Through the second half of 1984, Gagne booked Zenk on average two to three nights a month. Gagne had a reputation for paying his wrestlers fairly, with Zenk earning around $700 per night. Tom supplemented this with night-club bouncing (at $50 a night). Wally Karbo told him "Sure, go and do bouncing, but if you ever get beat, don't come back here". His approach to bouncing was to let troublemakers know "you're bigger than me and we don't want to fight" - but if they persisted, Zenk would turn them round and clamp on a sleeper hold.
As a young journeyman Zenk spent much of 1984 "paying dues" in preliminary bouts (see AWA Match Results). In general, established stars were reluctant to work with journeymen, partly because defeating a rookie added little to their prestige. But there was also a heightened risk of being injured by a new worker or upstaged by a younger man anxious to get ahead. Despite this, Zenk received the rare compliment of being booked with top AWA performers. According to Zenk - " I think I was cut a lot of slack sometimes because I was humble around the boys - and in the AWA I was from Robbinsdale like the rest of the guys, Vern Gagne, Larry the Axe, Curt... "
Bookings included
numerous matches against AWA Heavyweight Champion Nick
Bockwinkel, AWA Light Heavyweight
Champion Steve
Regal, Harley Race, Jimmy
Garvin, Michael
Hayes, Super
Destroyer
Butch Reed, Larry Zbyszko and the veteran Ray 'Crippler' Stevens.

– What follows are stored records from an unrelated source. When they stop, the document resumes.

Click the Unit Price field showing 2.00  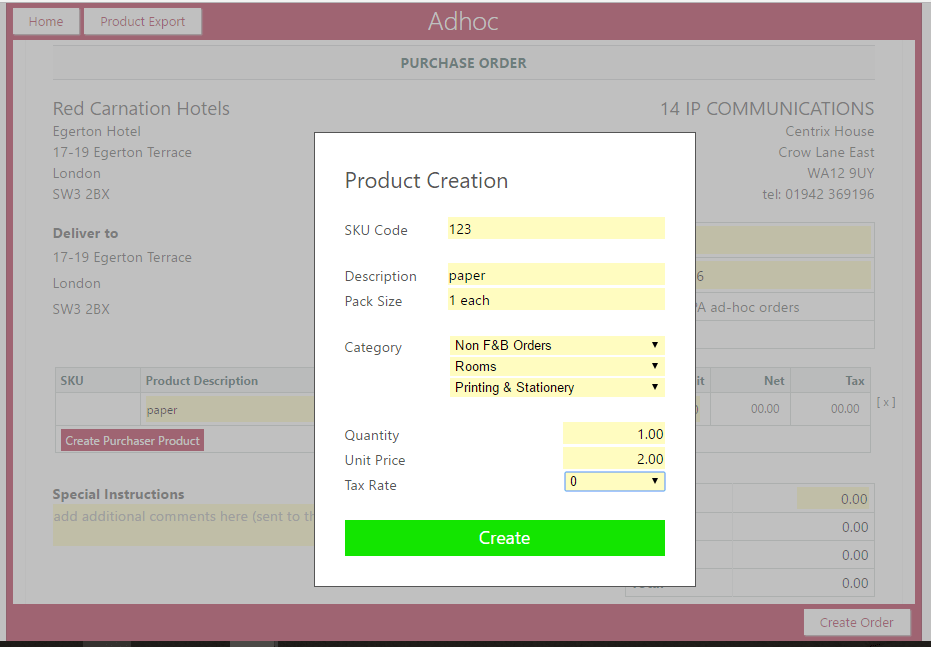614,458
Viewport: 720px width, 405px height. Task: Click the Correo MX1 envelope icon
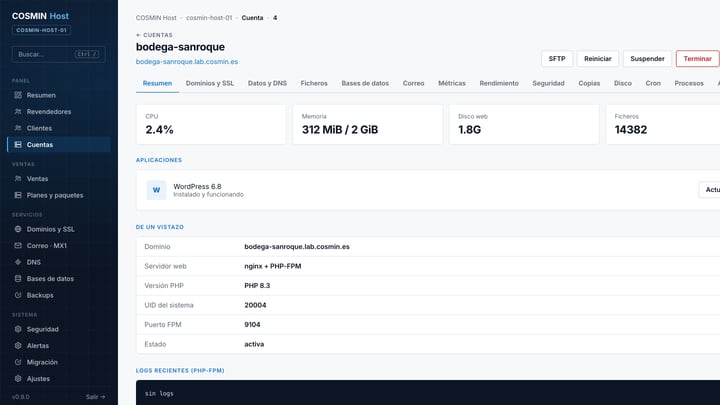(x=18, y=246)
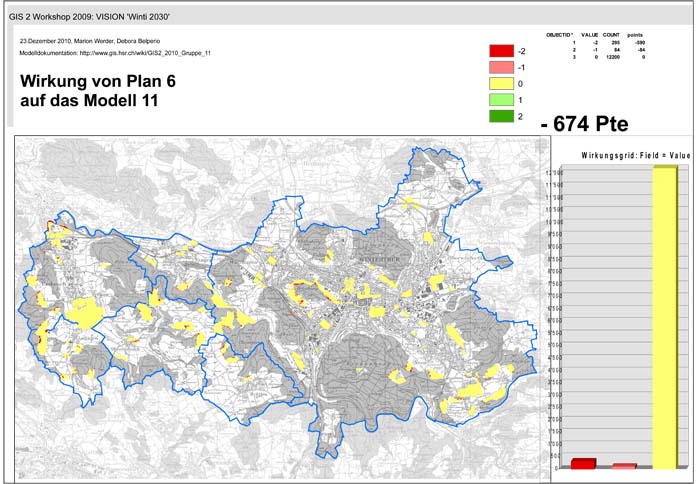The height and width of the screenshot is (484, 700).
Task: Select the 'Wirkungsgrid: Field = Value' chart title
Action: click(x=622, y=156)
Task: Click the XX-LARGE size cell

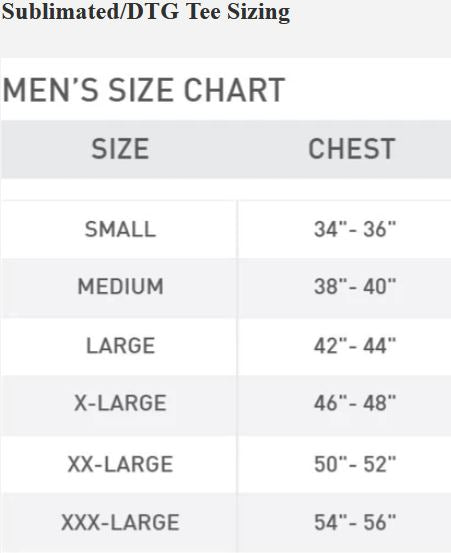Action: tap(120, 464)
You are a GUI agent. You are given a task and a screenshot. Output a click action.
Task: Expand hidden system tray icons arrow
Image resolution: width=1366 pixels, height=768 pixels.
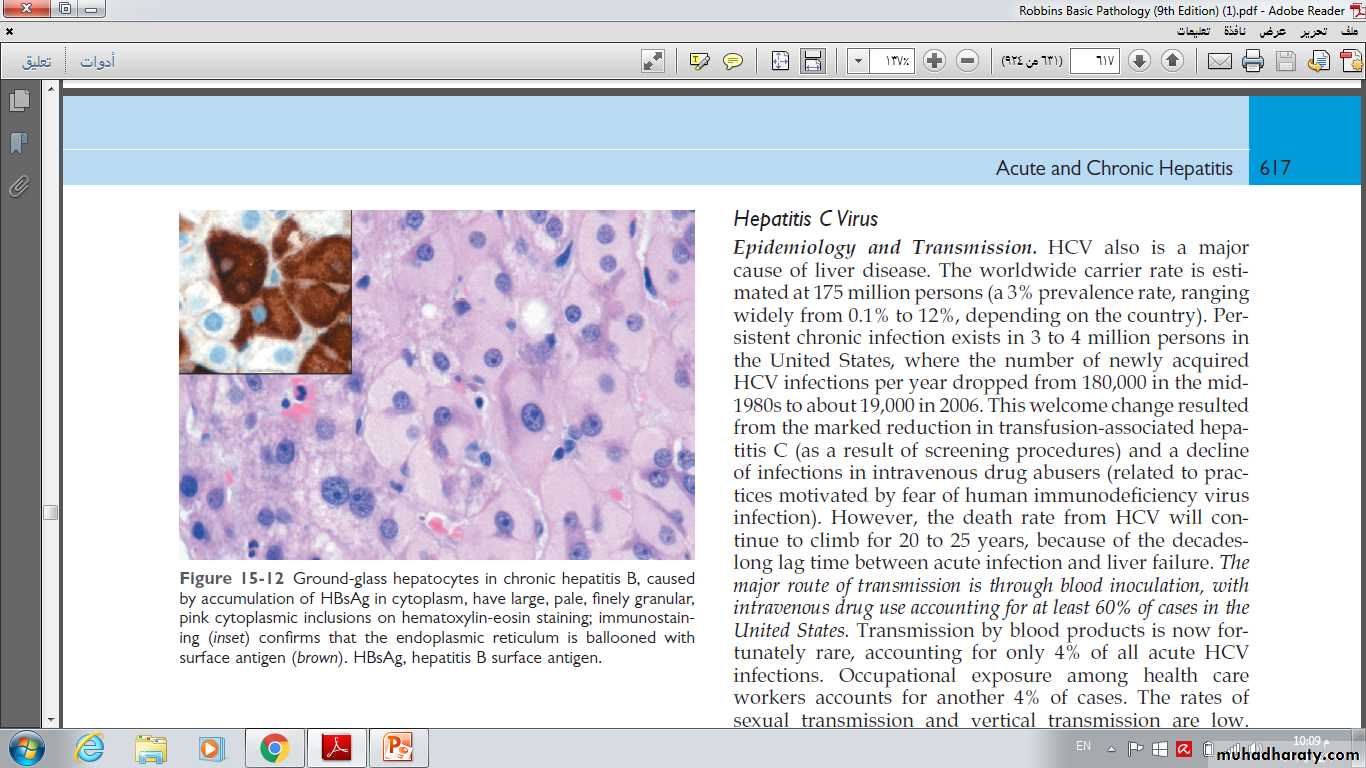point(1111,748)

"Steve Regal (AWA light heavyweight champion) was a really great worker for a rookie to work with. He could set your mind at ease, talk to you in the ring, and go at a pace you could follow and not blow up." Jimmy Garvin was similarly easy to work with. Bockwinkel sold for Zenk generously in a memorable televised match, but Zenk found Bockwinkel " clunky to work with when compared to [former AWA Heavyweight Champion] Harley Race. Harley was the best of the best, smooth, like a feather, great timing and great pace in the ring. Harley had it all, just what the promoters wanted."
In tag action Zenk teamed with his friend Curt Hennig against competition including AWA Tag Champions The Road Warriors, The Freebirds and the team of Bockwinkel and Mr Saito.
By the end of 1984
people were beginning to take serious notice of Tom Zenk's ring work.

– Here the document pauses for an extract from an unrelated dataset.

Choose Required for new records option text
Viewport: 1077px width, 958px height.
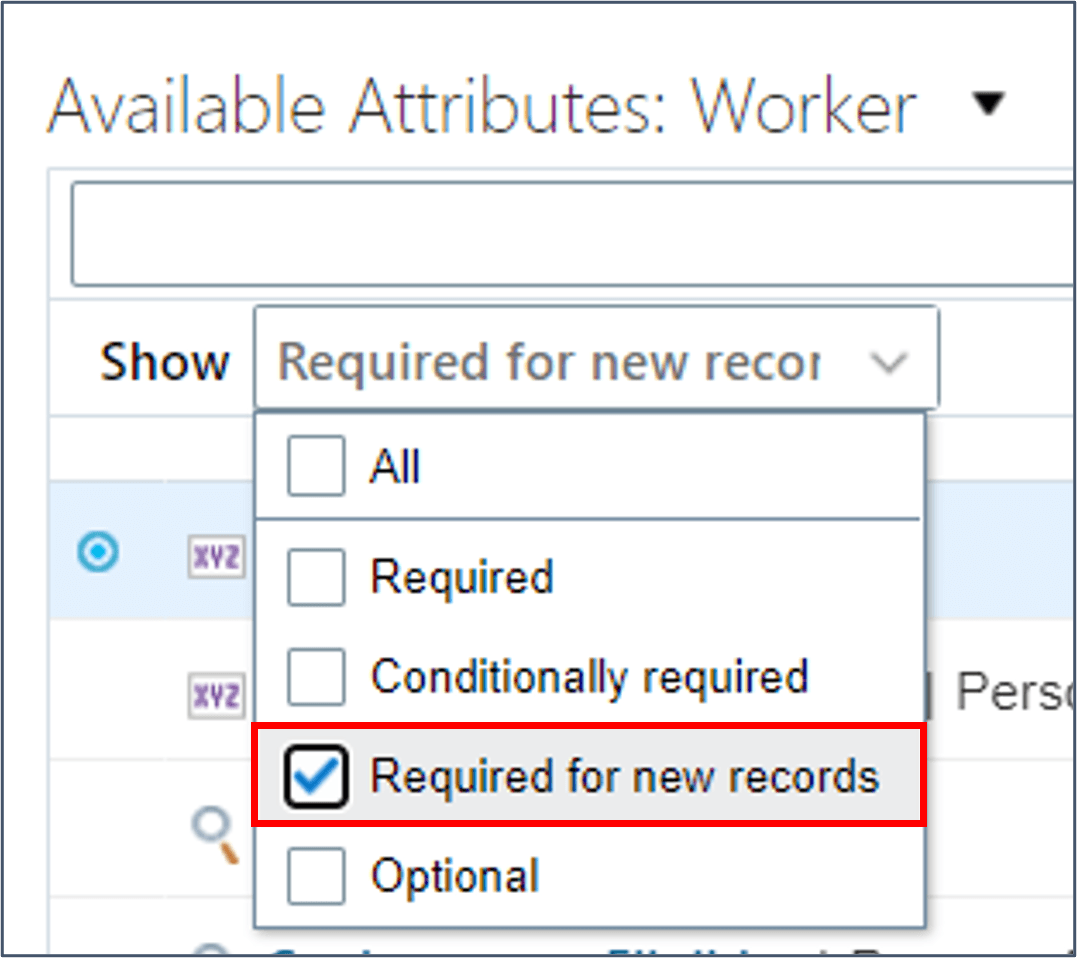(624, 777)
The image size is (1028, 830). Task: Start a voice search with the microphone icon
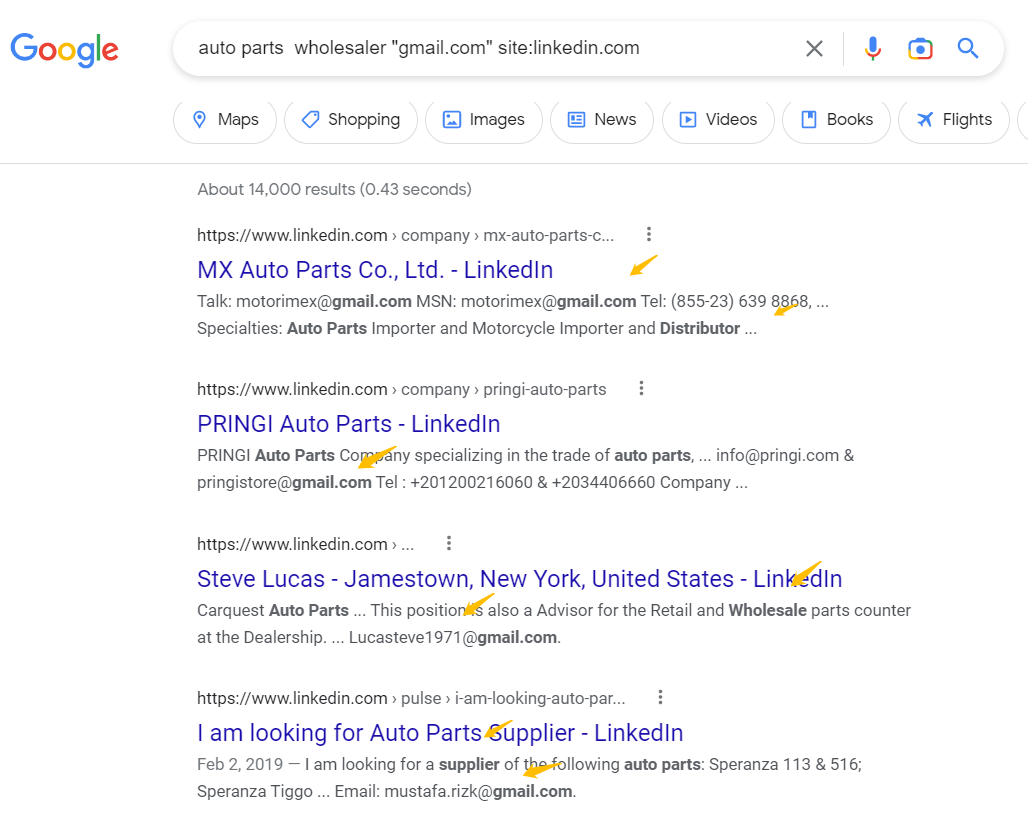[x=872, y=48]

Dave Meltzer's Wrestling Observer Newsletter recognized Zenk's
talent early, jointly awarding both Zenk and Keiichi Yamada (Jushin "Thunder"
Liger of New Japan Pro Wrestling) the 1984 "Rookie of the Year" Award.

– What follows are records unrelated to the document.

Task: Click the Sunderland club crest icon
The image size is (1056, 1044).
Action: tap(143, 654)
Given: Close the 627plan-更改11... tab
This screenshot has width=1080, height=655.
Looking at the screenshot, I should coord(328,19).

The AWA responded, awarding Zenk the title of most improved wrestler in
the promotion. Meanwhile a wrestling newsletter of the time (August 1984)
speculated that "as Steve Regal moves on (possibly before year's end) Zenk
will be the new AWA light heavyweight champ."
Despite this, there was never any real chance that Zenk would prosper in the Gagne family promotion. Hogan had abandoned AWA in late 1983 in frustration at failing to be pushed over the ageing Bockwinkel. It remains an open question how Bockwinkel came to be so carried away by the moment, so blurred in his judgement, as to refuse to let Hogan beat him for the belt. But the final responsibility lay with Verne Gagne whose booking had always been heavily influenced by ties of family and friendship.
Typecast as a 'face', there was simply no question of Gagne pushing Zenk to top babyface ahead of his own son Greg or Larry Hennig's son Curt. In the unlikely event that imaginative AWA booking had cast Zenk as 'heel', there was, again, no question of him ever being pushed ahead of Gagne's son-in-law Larry Zbyszko. As Jim Brunzell told Zenk, Minneapolis MN was 'Gagne town.' To work in MN at all, Zenk was forced to accept billing "from Phoenix (or Tempe) Arizona." There could only be one spot for a 'home town hero' in AWA - and that spot was reserved exclusively for Greg Gagne.